The National Biodiversity Data Centre similarly works to make biodiversity data and information more freely available to better understand and assist the protection of Ireland’s biodiversity.
So, while it can be all too easy to become overwhelmed with the challenge of biodiversity loss before us, positive initiatives like those I have mentioned, your very own Wild Work, and others, do exist and are being enhanced as we develop Ireland’s next Biodiversity Action Plan.
We can make a positive difference, but now is the time for change in our approach to biodiversity loss and restoration.
The Future of the Wild Work Project
In this context, I am excited for the future of the Wild Work initiative. In particular, I was delighted to see a hugely positive response earlier this year from people in South and West Cork, West Limerick and Cavan to take part in the new free 12-week biodiversity training programme which kick started the Wild Work Co-operation project.

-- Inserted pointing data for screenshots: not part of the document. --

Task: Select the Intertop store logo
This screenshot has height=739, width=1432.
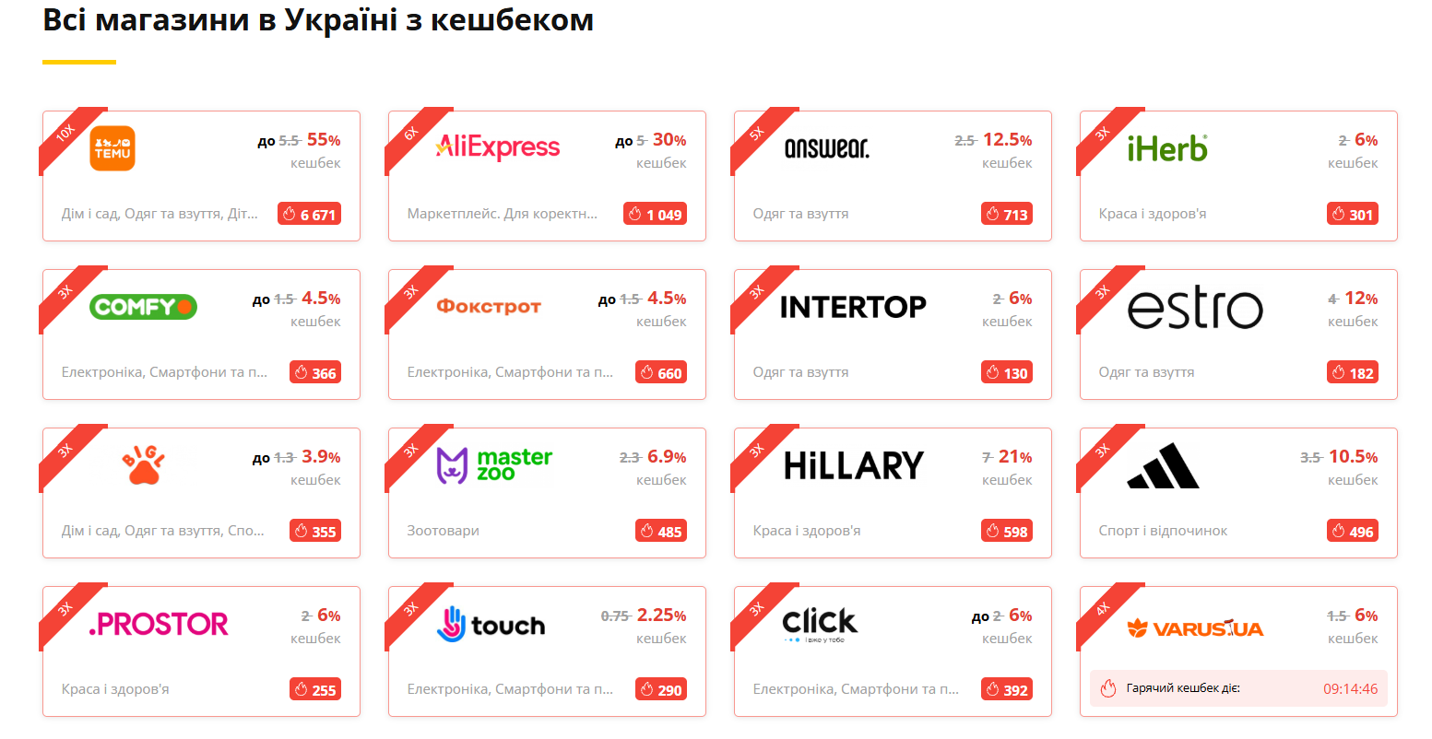Action: (853, 307)
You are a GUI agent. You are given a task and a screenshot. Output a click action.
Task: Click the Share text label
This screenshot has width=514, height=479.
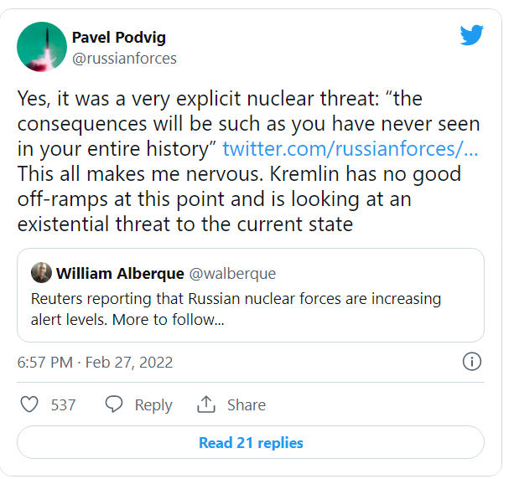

To assist the public sector in leading by example, your planned training on the biodiversity management of public lands is also particularly welcome, with opportunities for cross learning between LEADER sub-regional areas of South and West Cork, Limerick and Cavan.
I look forward to the outcomes and results of this process, in recognition of the need for best practice in the management of our public landscapes.
I would like to thank Ryan Howard (SECAD CEO) and Suzanne Kearney (SECAD Assistant CEO) for the invitation to speak today. I also express gratitude to all the local communities participating in your training.
I would also like to thank all of the people who work for the SECAD Partnership CLG, West Limerick Resources CLG and Breffni Integrated CLG who are the project promoters for this magnificent initiative.
I also acknowledge the roles played by the South Cork, West Cork, Limerick and Cavan Local Action Groups for approving the LEADER grant funding for this project.
Wild Work is exactly the kind of locally led initiative that I want to see rolled out right across Ireland. It not alone enhances the social, economic and environmental capital of a community but also improves the quality of life of Irish people.
I urge people, community groups, businesses, farmers and managers of public lands to take part in what is an exceptional opportunity to reconnect with nature through the initiatives and training provided by Wild Work. Collectively, we will further the necessary stewardship and respect of our natural world.
I look forward to seeing the fruits of the range of training services Wild Work will bring; and I wish the Project every success in the future.